Dieser Bescheid wurde nach Ausweis der Verwaltungsakten der Mutter des Beschwerdeführers am 19. Dezember 1989 zugestellt und erwuchs in Rechtskraft.
Am 10. September 1990 stellte der Beschwerdeführer "als jetziger Besitzer der Gp. 3759/1" bei der Bezirkshauptmannschaft den Antrag auf "Überprüfung der Bauausführung, nachdem ersichtlich gewesen ist, daß die nordseitig aufgebaute Dachgaupe bis auf ca. 1 m an die Westseite herangebaut wurde (laut Plan sind es ca. 1,50 m)."

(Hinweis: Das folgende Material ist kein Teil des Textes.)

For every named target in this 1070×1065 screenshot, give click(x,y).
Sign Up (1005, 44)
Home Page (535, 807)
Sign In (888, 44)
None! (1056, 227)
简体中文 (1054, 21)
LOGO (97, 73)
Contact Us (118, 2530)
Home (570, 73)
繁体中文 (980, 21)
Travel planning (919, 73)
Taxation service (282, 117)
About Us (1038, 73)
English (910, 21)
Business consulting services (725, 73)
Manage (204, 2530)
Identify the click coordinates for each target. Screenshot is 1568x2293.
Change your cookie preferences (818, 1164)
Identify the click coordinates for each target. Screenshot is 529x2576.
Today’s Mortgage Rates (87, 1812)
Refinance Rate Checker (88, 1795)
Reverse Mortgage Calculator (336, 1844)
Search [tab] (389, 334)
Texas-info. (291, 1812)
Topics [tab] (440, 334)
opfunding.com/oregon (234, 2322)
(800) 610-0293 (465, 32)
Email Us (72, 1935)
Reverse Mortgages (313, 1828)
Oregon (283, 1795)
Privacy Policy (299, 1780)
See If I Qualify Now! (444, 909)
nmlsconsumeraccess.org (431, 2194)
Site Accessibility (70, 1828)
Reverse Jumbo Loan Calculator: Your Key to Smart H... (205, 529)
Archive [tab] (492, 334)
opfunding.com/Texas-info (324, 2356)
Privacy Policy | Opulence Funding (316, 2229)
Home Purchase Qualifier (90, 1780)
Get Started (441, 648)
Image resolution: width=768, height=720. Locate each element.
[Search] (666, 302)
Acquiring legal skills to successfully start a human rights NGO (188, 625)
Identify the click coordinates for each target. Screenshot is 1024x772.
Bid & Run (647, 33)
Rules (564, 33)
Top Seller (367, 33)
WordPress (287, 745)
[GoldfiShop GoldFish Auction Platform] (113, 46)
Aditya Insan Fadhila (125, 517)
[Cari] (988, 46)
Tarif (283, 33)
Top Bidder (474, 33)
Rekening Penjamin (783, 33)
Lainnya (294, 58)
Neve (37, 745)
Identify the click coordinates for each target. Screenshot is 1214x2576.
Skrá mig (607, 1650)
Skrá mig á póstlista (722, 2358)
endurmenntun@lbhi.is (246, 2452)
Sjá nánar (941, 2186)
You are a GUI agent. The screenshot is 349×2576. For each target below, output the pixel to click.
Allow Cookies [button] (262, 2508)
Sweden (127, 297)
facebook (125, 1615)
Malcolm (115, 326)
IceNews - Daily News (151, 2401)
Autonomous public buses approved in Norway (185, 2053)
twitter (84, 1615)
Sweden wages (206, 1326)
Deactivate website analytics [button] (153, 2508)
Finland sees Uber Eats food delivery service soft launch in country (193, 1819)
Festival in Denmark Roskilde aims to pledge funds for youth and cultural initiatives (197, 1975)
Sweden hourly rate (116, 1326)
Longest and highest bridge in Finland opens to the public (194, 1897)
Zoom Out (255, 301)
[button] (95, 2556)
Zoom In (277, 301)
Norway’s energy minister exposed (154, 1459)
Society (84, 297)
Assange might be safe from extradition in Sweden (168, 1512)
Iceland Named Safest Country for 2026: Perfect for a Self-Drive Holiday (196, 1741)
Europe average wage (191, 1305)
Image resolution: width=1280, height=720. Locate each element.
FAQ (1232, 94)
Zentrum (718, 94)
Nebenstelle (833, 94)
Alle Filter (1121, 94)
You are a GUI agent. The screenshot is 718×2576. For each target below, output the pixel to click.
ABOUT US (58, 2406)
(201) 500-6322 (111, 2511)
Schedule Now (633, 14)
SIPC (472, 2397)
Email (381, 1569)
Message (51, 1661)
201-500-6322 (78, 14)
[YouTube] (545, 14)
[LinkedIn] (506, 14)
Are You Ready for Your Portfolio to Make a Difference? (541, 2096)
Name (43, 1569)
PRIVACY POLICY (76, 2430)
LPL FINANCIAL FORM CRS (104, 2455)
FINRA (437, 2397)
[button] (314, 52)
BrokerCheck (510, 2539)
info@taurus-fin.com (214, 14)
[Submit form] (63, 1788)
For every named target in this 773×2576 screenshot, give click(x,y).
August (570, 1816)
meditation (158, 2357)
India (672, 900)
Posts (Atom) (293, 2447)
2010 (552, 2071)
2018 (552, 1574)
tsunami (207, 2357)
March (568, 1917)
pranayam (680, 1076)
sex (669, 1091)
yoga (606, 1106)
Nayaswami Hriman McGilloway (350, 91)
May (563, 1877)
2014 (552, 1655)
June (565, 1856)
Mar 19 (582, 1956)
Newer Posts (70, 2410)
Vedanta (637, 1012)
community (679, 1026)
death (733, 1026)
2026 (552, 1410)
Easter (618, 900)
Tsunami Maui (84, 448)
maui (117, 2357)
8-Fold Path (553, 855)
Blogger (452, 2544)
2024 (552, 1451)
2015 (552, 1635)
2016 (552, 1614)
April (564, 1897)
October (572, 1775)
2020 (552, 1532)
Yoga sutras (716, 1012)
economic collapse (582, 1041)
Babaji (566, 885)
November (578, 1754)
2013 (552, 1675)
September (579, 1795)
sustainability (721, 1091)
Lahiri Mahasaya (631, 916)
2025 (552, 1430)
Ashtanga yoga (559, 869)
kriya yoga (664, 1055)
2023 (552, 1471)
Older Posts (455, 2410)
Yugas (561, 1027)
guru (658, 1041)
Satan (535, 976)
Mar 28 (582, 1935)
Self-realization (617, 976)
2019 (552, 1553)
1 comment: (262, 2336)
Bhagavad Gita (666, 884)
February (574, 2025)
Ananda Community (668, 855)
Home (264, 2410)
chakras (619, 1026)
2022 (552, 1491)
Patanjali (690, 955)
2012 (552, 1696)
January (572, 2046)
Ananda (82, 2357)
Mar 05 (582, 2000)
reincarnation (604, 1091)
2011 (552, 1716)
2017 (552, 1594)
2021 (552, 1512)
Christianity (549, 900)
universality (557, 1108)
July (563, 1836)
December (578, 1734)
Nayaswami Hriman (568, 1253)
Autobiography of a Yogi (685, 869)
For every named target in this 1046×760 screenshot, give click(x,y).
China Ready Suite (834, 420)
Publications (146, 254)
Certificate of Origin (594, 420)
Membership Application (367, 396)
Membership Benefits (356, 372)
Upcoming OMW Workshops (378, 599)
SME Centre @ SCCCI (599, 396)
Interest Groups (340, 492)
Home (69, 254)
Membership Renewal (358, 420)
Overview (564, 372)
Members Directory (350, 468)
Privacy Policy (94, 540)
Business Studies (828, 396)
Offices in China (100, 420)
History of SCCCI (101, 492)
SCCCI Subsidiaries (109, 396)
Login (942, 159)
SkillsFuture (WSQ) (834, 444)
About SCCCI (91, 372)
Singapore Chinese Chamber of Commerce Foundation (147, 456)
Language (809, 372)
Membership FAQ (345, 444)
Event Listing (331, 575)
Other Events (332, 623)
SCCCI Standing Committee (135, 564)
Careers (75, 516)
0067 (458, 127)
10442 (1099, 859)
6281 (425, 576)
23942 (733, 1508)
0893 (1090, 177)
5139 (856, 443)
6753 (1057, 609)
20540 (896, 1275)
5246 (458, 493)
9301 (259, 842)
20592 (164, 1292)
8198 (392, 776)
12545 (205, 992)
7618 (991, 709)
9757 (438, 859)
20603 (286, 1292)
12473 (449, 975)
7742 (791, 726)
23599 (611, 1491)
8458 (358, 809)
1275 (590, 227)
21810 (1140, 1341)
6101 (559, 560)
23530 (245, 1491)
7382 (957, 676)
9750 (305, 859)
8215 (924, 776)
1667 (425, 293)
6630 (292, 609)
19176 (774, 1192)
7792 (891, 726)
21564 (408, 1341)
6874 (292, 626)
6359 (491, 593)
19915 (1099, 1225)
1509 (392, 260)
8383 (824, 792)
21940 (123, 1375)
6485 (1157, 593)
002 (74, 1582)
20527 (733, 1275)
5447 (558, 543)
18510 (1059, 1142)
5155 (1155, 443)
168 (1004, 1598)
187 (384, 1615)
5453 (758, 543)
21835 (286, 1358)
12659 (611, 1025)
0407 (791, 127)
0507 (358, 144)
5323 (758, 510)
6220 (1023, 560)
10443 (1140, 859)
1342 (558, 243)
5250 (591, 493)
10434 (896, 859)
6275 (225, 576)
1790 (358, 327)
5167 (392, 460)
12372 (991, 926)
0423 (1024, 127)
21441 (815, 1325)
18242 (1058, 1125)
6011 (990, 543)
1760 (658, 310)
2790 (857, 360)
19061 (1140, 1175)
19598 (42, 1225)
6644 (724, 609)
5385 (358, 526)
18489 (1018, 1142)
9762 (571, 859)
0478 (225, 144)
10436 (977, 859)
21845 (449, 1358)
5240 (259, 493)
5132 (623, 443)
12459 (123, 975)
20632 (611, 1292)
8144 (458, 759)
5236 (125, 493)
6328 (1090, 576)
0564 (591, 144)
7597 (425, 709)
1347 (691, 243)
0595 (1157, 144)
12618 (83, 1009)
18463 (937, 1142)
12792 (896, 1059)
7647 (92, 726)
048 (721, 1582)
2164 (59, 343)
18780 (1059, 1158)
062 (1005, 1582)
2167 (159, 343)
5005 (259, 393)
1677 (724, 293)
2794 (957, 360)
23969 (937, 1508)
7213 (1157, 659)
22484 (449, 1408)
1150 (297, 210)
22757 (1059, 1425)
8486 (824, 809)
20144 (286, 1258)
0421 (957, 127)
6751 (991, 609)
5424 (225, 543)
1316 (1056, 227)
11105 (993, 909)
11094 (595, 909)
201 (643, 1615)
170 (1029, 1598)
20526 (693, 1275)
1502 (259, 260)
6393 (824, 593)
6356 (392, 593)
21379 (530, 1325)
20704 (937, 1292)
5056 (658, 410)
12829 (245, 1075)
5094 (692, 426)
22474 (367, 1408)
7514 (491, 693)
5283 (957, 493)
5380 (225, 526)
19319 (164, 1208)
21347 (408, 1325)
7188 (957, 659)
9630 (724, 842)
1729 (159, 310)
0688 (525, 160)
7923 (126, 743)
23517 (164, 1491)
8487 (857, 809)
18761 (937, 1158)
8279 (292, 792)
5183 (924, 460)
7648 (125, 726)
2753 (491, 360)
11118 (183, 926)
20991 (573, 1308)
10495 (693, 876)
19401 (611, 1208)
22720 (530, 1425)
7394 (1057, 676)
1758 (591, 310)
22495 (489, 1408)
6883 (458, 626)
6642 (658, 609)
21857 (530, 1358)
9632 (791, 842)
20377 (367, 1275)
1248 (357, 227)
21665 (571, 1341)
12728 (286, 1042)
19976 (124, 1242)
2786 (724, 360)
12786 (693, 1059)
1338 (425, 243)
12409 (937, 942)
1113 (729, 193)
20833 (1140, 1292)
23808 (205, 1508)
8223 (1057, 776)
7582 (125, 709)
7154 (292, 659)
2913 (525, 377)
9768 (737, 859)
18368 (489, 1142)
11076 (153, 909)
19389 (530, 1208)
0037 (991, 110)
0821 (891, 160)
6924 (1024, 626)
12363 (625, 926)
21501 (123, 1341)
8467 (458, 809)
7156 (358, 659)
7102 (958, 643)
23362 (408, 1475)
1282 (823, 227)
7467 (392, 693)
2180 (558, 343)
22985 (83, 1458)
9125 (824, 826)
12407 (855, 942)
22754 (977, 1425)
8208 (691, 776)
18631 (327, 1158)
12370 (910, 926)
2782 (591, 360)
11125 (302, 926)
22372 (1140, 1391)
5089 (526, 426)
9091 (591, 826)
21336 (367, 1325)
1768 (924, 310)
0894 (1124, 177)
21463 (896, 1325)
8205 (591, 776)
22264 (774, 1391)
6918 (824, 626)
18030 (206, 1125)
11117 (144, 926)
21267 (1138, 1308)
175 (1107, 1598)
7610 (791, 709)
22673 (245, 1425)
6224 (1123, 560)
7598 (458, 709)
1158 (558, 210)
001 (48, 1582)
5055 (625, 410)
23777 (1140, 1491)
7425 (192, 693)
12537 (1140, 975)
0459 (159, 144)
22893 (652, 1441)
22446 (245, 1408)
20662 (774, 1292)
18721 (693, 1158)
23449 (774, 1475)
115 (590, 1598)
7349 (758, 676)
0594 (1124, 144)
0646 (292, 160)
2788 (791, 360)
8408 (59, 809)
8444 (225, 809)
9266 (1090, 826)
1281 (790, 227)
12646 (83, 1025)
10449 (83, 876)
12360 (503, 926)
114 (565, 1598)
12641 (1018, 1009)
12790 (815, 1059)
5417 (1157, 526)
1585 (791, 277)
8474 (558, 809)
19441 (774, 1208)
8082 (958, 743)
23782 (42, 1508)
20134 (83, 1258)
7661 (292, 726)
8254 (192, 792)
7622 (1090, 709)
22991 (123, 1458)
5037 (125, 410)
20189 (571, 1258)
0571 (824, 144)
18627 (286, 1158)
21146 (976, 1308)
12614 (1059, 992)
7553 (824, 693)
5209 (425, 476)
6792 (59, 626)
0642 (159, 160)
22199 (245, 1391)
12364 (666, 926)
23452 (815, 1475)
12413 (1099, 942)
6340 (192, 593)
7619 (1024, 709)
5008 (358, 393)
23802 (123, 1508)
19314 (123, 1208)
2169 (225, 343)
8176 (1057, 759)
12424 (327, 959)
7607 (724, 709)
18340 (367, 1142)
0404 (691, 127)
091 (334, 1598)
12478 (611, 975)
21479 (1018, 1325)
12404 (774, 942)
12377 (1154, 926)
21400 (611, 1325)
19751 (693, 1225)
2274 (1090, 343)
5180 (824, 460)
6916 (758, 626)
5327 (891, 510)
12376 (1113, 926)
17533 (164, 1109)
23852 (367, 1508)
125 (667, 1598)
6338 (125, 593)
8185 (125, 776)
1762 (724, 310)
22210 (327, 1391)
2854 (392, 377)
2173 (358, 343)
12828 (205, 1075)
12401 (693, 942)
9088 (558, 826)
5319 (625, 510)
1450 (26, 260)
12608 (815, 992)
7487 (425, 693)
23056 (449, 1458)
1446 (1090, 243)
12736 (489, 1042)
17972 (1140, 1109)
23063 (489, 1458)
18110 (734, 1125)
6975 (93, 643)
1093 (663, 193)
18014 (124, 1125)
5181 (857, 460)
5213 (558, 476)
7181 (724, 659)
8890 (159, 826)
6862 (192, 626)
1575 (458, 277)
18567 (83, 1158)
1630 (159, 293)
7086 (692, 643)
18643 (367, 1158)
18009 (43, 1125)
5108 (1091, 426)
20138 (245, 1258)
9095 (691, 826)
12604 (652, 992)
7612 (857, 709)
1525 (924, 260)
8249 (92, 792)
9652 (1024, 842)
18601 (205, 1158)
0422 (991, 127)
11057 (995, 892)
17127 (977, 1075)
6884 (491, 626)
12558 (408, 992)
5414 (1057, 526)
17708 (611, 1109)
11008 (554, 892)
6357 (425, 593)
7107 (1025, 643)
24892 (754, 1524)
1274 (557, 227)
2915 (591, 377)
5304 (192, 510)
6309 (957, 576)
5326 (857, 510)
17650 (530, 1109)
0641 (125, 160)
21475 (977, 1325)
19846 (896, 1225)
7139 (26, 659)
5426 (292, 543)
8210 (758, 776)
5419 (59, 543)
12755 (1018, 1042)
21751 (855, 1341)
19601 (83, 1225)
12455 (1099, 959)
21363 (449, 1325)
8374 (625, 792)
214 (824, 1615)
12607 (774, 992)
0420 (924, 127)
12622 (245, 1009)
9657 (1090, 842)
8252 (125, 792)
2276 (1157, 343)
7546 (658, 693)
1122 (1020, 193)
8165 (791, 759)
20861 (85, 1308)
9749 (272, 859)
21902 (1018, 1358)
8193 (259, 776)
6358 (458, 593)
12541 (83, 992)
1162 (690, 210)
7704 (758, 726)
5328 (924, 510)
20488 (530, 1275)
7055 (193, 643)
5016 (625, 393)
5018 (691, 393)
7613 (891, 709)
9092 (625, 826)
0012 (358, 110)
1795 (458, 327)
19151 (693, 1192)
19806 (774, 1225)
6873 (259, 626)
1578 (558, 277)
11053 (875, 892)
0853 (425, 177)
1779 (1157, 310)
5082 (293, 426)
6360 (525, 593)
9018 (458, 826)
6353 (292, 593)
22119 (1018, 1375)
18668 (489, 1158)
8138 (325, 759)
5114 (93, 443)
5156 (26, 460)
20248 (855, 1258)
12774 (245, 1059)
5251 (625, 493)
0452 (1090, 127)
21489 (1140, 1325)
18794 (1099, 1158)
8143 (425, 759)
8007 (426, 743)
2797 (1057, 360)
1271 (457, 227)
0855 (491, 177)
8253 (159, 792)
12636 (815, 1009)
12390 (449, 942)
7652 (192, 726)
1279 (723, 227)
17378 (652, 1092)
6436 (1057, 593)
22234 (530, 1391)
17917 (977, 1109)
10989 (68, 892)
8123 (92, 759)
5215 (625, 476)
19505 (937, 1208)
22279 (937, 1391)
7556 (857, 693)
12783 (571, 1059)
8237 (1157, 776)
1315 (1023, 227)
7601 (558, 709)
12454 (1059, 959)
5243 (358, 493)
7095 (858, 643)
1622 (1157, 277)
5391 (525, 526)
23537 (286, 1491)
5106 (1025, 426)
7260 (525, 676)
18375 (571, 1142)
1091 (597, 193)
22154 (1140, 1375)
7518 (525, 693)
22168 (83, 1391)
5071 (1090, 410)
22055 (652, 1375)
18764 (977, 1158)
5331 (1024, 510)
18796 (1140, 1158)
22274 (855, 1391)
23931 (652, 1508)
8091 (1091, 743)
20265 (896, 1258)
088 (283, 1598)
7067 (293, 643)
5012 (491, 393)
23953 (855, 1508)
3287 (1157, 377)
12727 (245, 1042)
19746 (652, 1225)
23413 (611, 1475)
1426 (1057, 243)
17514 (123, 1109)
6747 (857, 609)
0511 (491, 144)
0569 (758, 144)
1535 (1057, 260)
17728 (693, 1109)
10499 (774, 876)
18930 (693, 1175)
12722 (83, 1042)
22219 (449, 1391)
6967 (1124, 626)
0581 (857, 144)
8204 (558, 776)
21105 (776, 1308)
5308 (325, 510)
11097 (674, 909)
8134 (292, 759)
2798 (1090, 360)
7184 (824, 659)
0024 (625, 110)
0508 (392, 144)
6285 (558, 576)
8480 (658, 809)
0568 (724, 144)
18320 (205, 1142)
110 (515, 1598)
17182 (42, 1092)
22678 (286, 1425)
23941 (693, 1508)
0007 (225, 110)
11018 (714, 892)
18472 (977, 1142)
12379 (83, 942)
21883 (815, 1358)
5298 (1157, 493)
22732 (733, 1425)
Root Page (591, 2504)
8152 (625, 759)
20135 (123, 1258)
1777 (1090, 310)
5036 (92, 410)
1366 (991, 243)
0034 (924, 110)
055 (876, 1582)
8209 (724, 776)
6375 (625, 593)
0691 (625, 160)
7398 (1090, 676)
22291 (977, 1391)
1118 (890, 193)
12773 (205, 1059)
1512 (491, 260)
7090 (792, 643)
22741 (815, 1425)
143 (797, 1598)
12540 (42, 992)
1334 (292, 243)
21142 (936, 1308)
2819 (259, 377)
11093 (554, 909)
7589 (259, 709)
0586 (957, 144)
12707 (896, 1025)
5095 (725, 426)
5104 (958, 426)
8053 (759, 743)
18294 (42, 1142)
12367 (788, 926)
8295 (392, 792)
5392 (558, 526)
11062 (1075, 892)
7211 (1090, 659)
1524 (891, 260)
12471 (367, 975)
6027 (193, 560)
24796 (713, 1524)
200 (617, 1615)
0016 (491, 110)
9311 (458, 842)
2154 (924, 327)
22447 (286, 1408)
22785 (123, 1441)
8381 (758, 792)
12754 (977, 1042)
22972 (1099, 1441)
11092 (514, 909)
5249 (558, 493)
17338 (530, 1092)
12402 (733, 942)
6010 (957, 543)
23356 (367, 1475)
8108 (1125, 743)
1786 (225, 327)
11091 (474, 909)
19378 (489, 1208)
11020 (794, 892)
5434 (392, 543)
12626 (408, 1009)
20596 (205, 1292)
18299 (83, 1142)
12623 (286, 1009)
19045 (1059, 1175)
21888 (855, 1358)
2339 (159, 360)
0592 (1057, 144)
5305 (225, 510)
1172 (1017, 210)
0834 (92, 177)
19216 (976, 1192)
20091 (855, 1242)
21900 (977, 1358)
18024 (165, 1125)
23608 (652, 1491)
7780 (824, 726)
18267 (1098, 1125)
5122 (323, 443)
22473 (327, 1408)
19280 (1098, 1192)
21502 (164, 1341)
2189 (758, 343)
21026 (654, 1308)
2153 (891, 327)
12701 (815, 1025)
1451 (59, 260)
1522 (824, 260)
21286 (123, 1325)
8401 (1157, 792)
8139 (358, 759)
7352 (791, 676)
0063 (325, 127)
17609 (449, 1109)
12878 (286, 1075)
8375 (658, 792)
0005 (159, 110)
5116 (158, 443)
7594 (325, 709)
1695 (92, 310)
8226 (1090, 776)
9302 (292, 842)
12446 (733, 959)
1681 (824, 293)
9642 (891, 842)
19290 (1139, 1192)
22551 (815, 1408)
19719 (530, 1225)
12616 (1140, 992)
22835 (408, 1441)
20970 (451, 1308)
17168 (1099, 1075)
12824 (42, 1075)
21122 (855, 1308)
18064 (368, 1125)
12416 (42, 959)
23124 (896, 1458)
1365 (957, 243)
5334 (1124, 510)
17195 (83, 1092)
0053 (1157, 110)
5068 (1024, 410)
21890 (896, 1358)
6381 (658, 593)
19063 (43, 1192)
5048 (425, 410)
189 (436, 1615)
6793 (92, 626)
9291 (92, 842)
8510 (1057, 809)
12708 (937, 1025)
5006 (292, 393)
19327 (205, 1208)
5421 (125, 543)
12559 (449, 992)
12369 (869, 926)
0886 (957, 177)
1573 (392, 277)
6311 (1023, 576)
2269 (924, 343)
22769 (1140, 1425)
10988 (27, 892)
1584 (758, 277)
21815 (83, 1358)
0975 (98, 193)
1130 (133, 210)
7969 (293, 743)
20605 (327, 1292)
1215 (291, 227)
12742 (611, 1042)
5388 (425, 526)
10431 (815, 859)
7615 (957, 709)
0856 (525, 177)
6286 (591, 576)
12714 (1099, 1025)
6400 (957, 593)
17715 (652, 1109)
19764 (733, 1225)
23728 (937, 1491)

Dadurch verursache sie auf dem Grundstück des Beschwerdeführers wesentlich mehr Schatten. Die Mutter des Beschwerdeführers habe der Bauabstandsnachsicht "auf 2 bis 2,50 m" zugestimmt, nachdem der Mitbeteiligte und sein Architekt ausdrücklich erklärt hätten, daß der "Neubau ganz sicher nicht größer als der abgetragene Landwirtschaftstrakt" sein werde. Als Bekräftigung dieser Zusage sei erwähnt worden, daß sogar das bestehende Dach belassen werde. Mittlerweile sei das neue Dach auf das alte Dach darauf gebaut worden, mit der Erklärung, daß sich diese Erhöhung durch Angleichung an die Gebäudehöhe des Mittelteiles ergeben habe. Dies ergebe für den Beschwerdeführer "wesentlich mehr Schatten als der Altbestand (Erhöhung um ca. 30 cm)". Darüber hinaus führt der Beschwerdeführer weitere, seiner Auffassung nach unzulässige Abweichungen vom "Altbestand" an, die jedoch nicht mehr Gegenstand des verwaltungsgerichtlichen Verfahrens sind. In einem weiteren Schriftsatz vom 12. September 1990 wies der Beschwerdeführer (nunmehr anwaltlich vertreten) darauf hin, daß seiner Auffassung nach jede Erhöhung des Gebäudes im Bereich der Bauabstandsflächen bewilligungspflichtig sei, wobei "gegen den Willen des Nachbarn unter den gegebenen Umständen" eine Bauabstandsnachsicht nicht erteilt werden dürfe.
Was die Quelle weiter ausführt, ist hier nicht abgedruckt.